■ **INSTRUCTION**: Reproduce every line of the records below word for word, omitting the pictures.

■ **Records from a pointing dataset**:
[start]
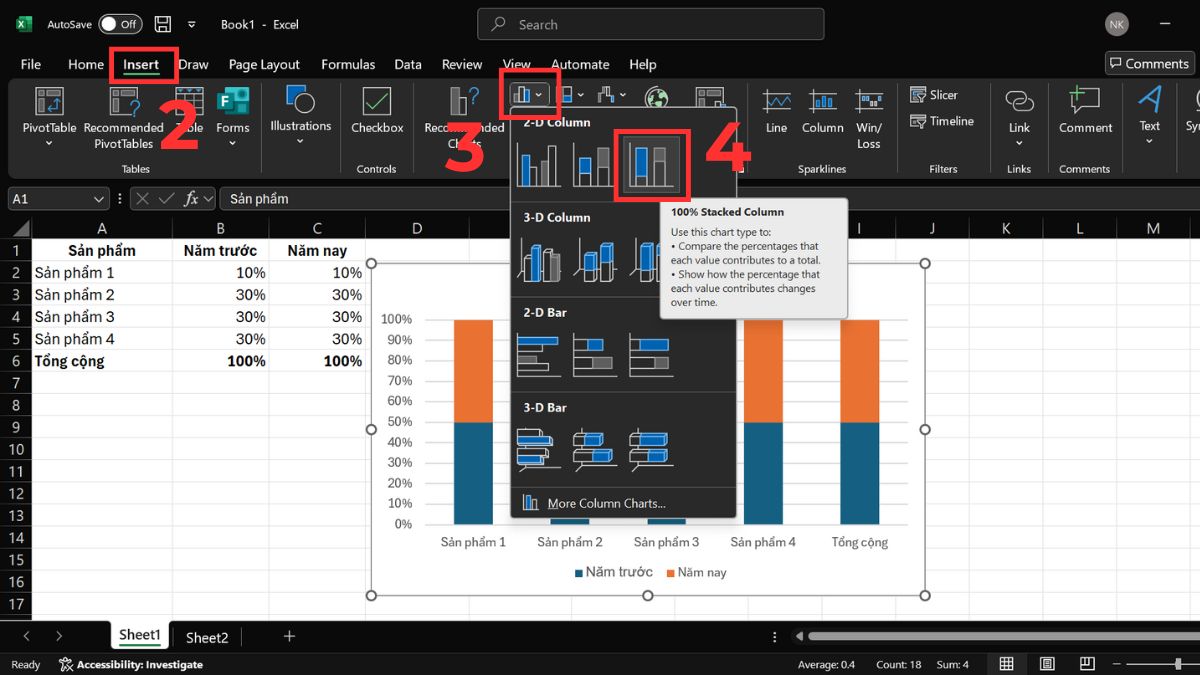Viewport: 1200px width, 675px height.
Task: Choose the Clustered Column chart type
Action: (539, 164)
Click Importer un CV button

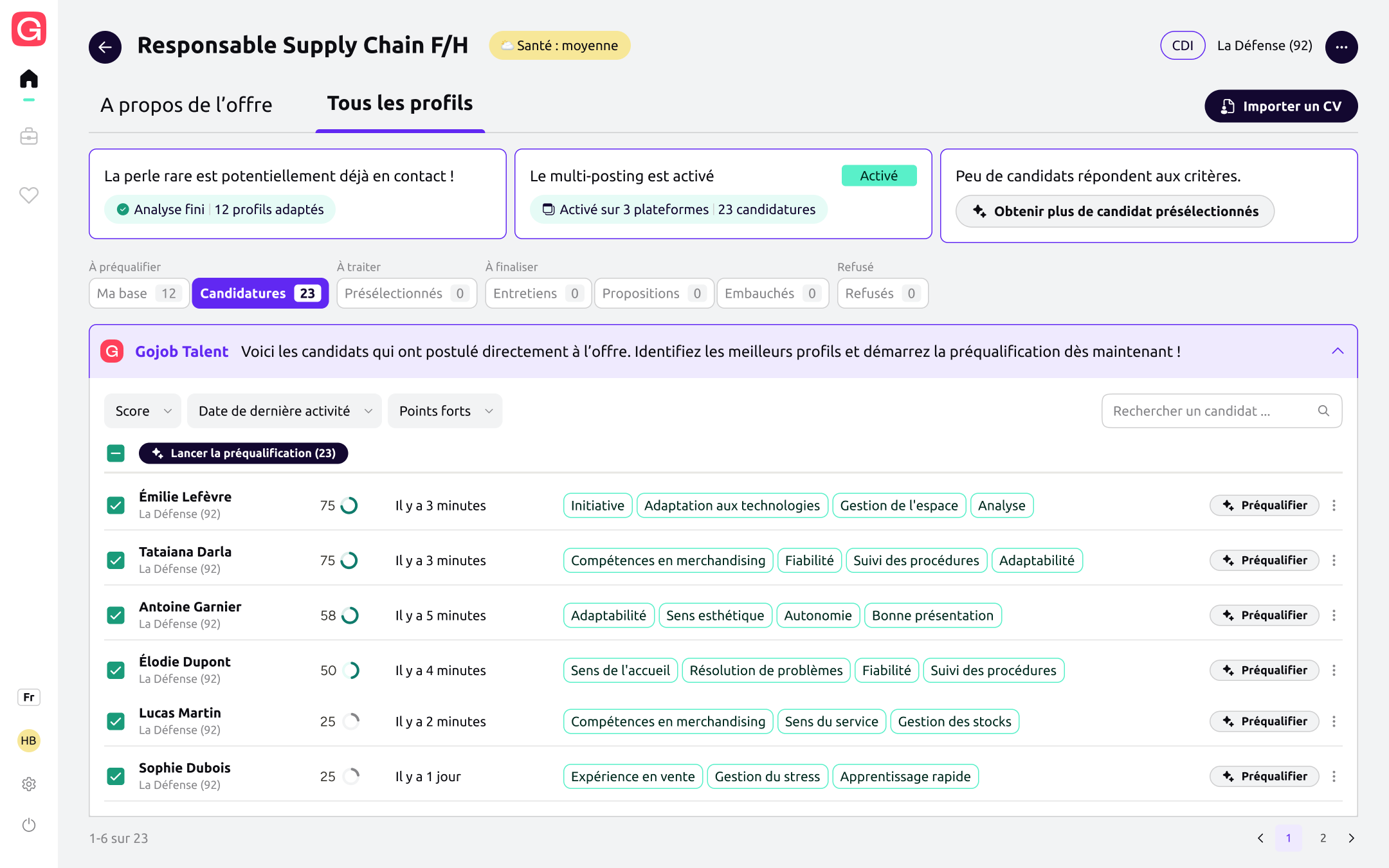pos(1280,106)
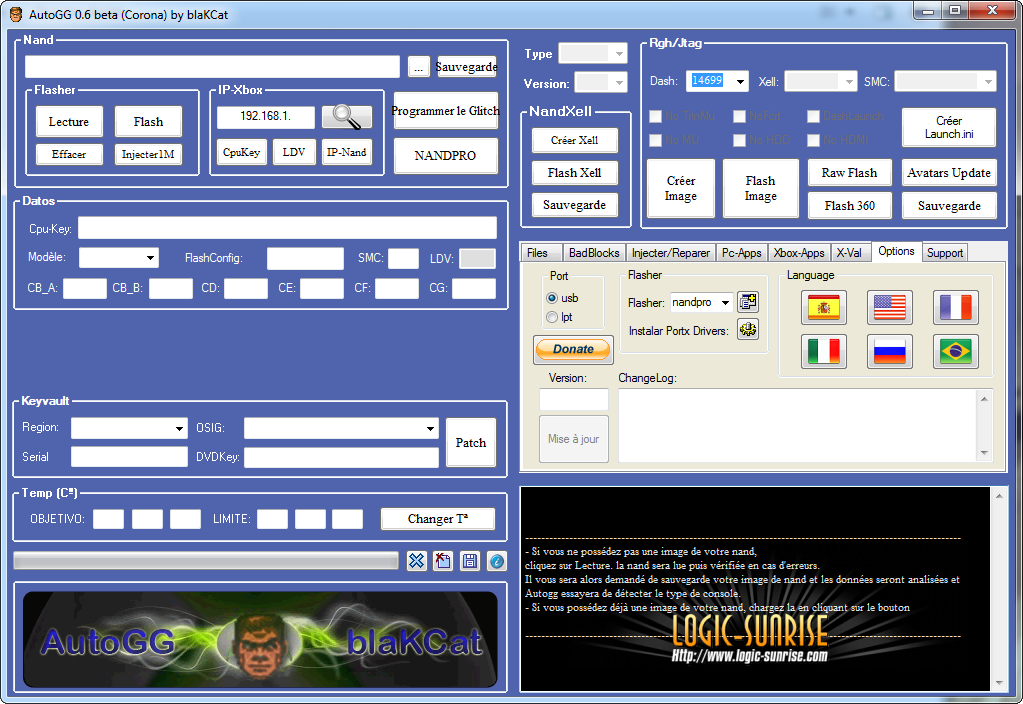Select the Brazilian flag language button

955,351
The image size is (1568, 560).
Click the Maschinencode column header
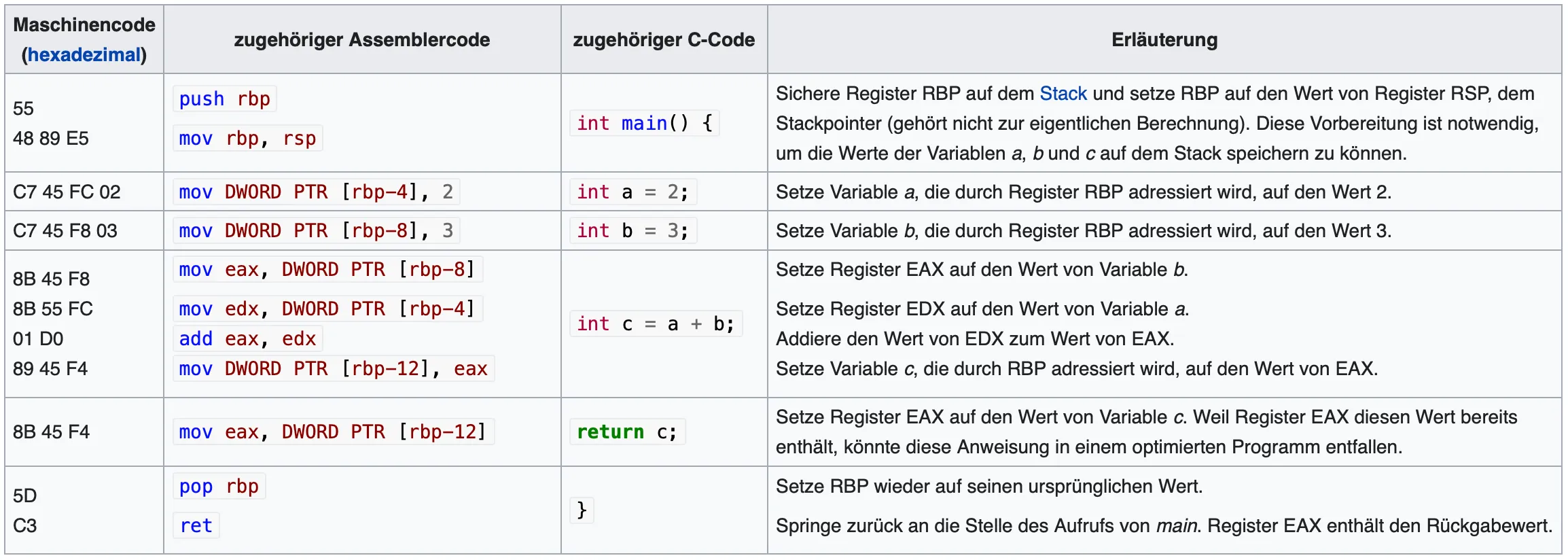(84, 25)
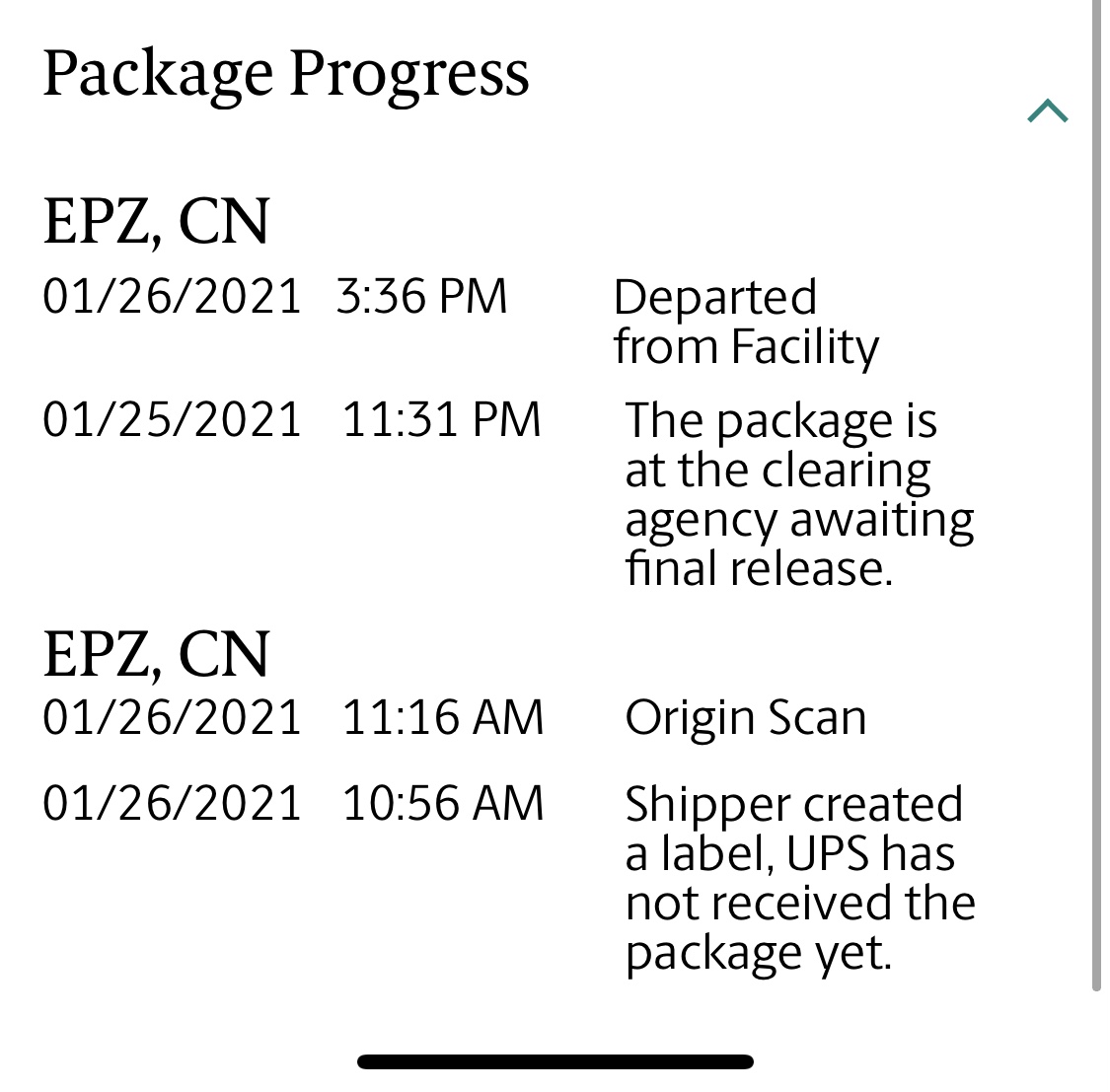Tap the 01/25/2021 date entry
The image size is (1110, 1092).
172,419
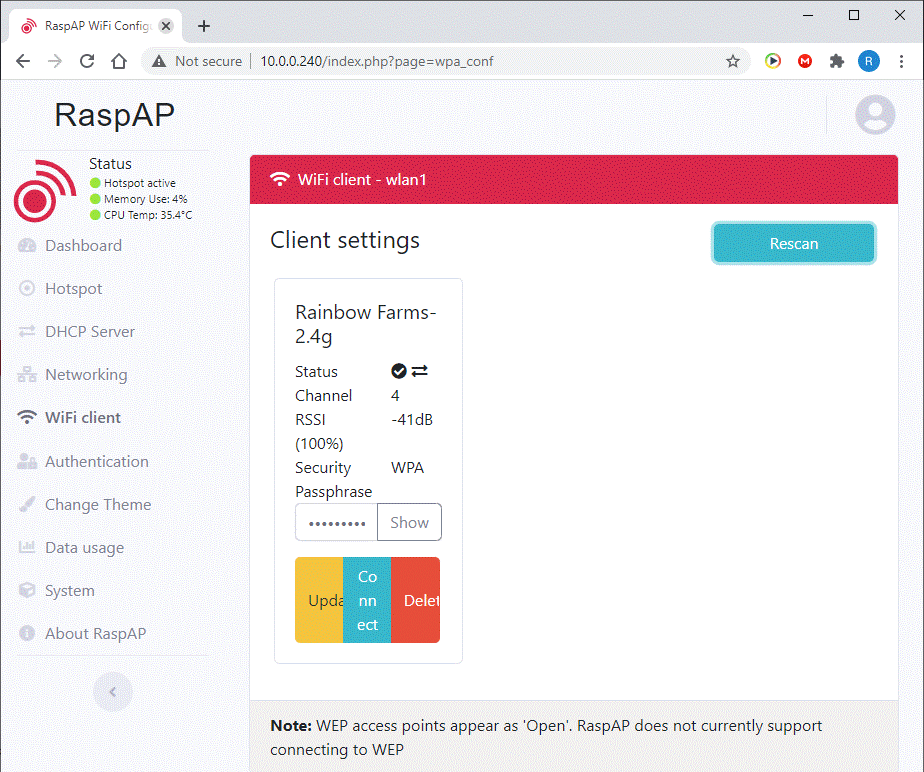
[end]
■ **RESPONSE**:
Viewport: 1200px width, 675px height.
Task: Choose the Clustered Column chart type
Action: (539, 164)
Click Importer un CV button

pos(1280,106)
Select the Brazilian flag language button

955,351
The image size is (1568, 560).
Click the Maschinencode column header
(84, 25)
Tap the 01/25/2021 date entry
The image size is (1110, 1092).
172,419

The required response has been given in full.